Elas sempre me olharam com desconfiança, mas – verdade seja dita – eu nunca consegui transmitir simpatia a elas. Algumas já reclamaram que sou sério e fechado; mal-humorado, emburrado. E, confesso, não ajudei muito, nos últimos anos, a desfazer essa impressão. Todos os sujeitos sobre quem repousam críticas ou suspeitas acabam desenvolvendo algum nível de paranoia. E não é só com enfermeiras; não converso com meus colegas também, e devo passar a ideia de que sou uma espécie de arrogante depressivo.
Não é verdade. Sou reservado e desconfiado, e tenho receio de constranger pessoas com a minha presença.
As enfermeiras me tratam como alguém que está constantemente desafiando sua autoridade no centro obstétrico, mas isso não está muito longe da verdade. A “escolha de Sofia” a que gestantes se submetem, tendo que optar entre o marido e a doula, sempre me causou inconformidade e indignação, e as enfermeiras chefes percebem isso, de forma muito evidente. Resolvi que a melhor tática seria aceitar a atitude arbitrária e esperar que a pressão das pacientes influenciasse a ação dos gestores do CO.

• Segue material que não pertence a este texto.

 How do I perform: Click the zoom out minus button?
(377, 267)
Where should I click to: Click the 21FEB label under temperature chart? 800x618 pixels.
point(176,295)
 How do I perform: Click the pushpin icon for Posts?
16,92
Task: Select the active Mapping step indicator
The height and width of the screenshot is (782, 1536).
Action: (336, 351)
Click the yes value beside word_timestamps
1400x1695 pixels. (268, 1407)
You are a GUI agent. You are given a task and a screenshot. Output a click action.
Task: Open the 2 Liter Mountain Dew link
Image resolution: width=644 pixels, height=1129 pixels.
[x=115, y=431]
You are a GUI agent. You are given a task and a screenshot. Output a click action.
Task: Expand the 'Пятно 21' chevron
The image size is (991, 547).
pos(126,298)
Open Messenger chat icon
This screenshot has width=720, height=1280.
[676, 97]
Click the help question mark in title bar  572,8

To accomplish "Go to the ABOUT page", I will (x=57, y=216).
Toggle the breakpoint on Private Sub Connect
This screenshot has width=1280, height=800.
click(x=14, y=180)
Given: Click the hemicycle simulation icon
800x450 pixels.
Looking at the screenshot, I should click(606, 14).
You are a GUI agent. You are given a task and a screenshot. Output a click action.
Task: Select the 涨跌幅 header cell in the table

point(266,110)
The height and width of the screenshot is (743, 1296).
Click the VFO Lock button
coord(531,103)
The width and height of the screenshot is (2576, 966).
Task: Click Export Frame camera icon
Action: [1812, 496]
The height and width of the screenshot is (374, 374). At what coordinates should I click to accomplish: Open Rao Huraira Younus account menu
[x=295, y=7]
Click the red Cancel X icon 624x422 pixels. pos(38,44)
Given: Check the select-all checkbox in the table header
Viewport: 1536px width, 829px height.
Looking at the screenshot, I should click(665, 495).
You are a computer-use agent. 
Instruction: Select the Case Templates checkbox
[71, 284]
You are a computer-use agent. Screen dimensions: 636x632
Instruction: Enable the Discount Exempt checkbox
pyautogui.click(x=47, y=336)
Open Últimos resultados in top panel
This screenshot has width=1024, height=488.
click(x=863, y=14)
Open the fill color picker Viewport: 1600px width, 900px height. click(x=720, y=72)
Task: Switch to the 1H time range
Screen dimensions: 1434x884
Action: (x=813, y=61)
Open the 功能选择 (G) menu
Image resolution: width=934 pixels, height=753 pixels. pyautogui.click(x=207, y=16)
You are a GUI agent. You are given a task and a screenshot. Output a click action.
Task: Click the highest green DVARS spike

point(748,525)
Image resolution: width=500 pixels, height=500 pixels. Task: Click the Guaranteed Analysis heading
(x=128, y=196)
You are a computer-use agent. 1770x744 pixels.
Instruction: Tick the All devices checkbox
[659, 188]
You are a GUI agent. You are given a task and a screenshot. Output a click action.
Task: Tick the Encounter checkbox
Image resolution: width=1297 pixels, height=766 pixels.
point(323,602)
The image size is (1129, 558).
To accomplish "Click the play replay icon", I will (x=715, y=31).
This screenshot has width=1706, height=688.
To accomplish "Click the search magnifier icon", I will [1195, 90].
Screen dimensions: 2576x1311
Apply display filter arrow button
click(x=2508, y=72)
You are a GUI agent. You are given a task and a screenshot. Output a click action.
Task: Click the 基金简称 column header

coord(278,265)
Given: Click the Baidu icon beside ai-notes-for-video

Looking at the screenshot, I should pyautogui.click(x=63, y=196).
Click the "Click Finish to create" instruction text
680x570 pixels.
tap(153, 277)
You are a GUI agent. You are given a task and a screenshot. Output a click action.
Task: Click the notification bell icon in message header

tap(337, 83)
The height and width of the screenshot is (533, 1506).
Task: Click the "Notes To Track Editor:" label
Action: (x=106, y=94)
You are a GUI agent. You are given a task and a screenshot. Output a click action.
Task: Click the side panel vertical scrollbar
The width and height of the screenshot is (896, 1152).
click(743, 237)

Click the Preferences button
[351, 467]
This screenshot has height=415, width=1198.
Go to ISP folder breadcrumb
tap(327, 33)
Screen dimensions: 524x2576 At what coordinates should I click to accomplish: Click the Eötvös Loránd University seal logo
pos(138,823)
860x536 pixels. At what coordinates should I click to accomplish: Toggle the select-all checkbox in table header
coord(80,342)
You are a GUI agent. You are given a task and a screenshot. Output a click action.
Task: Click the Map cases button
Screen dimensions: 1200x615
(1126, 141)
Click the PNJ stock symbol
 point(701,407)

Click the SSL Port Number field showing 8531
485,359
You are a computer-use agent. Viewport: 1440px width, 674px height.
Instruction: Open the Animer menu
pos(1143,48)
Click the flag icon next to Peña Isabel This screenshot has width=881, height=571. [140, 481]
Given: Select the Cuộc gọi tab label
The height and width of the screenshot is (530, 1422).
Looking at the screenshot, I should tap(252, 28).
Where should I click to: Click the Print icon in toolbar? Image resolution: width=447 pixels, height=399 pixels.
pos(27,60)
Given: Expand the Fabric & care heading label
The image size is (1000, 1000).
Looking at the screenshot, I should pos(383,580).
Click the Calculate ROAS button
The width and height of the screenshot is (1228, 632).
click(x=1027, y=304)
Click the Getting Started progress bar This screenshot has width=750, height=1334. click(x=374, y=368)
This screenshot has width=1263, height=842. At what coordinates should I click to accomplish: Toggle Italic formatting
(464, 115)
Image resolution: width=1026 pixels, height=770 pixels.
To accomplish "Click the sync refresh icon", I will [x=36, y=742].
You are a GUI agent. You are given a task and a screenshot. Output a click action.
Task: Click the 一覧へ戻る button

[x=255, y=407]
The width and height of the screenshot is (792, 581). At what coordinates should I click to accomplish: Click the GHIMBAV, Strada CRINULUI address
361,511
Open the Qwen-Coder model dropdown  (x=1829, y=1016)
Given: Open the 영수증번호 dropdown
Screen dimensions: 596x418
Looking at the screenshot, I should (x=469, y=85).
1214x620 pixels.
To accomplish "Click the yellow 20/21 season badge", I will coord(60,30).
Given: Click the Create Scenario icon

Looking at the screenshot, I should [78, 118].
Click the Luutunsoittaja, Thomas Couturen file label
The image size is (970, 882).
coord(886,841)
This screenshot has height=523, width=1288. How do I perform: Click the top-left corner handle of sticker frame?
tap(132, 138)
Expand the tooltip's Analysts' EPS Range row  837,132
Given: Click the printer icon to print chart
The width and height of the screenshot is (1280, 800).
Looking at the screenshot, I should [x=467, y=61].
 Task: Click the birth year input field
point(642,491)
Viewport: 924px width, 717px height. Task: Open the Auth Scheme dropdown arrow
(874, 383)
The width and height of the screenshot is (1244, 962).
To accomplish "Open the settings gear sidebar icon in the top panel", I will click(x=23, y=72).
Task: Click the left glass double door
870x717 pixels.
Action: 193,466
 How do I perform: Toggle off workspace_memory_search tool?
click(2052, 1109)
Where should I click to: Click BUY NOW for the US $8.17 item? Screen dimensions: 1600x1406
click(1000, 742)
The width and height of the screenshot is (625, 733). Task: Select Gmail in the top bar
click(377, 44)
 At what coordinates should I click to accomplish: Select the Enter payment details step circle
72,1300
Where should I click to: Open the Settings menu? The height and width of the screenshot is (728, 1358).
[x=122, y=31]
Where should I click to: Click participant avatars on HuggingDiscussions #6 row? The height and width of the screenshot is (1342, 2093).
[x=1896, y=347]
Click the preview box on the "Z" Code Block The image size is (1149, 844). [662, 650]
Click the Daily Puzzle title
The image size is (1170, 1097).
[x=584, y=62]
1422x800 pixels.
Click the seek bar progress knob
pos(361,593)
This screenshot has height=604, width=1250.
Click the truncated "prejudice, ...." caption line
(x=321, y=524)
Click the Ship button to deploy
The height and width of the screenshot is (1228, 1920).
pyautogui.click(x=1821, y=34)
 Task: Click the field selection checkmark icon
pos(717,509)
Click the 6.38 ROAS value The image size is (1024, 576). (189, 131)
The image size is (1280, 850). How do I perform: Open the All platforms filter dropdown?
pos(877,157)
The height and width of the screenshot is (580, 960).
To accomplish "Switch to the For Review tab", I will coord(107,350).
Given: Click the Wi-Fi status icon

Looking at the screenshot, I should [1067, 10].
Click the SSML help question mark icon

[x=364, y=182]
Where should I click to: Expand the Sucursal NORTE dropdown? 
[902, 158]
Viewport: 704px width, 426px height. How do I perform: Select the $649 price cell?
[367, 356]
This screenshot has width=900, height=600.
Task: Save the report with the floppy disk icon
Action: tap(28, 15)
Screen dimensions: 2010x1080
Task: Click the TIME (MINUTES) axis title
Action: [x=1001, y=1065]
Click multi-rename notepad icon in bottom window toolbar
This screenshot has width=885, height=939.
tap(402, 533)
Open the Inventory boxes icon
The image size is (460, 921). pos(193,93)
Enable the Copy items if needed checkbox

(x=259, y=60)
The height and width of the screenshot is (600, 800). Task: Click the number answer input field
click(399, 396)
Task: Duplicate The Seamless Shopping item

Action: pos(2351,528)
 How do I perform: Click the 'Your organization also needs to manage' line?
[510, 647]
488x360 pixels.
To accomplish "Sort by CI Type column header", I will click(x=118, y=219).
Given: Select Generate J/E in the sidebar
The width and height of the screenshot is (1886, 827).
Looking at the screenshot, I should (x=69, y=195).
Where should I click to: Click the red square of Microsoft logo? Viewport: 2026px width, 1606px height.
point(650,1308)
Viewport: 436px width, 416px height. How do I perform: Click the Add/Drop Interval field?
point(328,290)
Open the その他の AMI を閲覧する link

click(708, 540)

Minha estratégia parece estar, aos poucos, funcionando, pois sinais de reversão das medidas autoritárias começam a aparecer, de forma gradual, porém sensível. Entretanto, a desconfiança das enfermeiras sempre se mantém.
“Doutor Ricardo, não pode tomar café aqui“, disse a jovem enfermeira chefe. “Se a doula ficar infelizmente o marido tem que sair“. “Não, não pode entrar outra pessoa“. “São as normas, não posso fazer nada“. “Não Dr., ainda não está no sistema. Tenha paciência e aguarde“.
Não, não, não….
Por isso quando a jovem enfermeira me chamou às falas, em voz baixa e quase sussurrando, eu imaginei que estava, mais uma vez, cometendo alguma pequena contravenção, que poderia colocar sua autoridade em risco.
No entanto, a bela enfermeira se aproximou com um pequeno volume branco na mão e colocou-o sobre o balcão que nos separava. Abriu com cuidado até aparecer um disco, um DVD.
Jogou para mim um sorriso tímido e me falou um tanto sem jeito.
– Doutor Ric, poderia dar um autógrafo na minha cópia do ” Renascimento do Parto”? Esse filme foi muito importante na minha formação.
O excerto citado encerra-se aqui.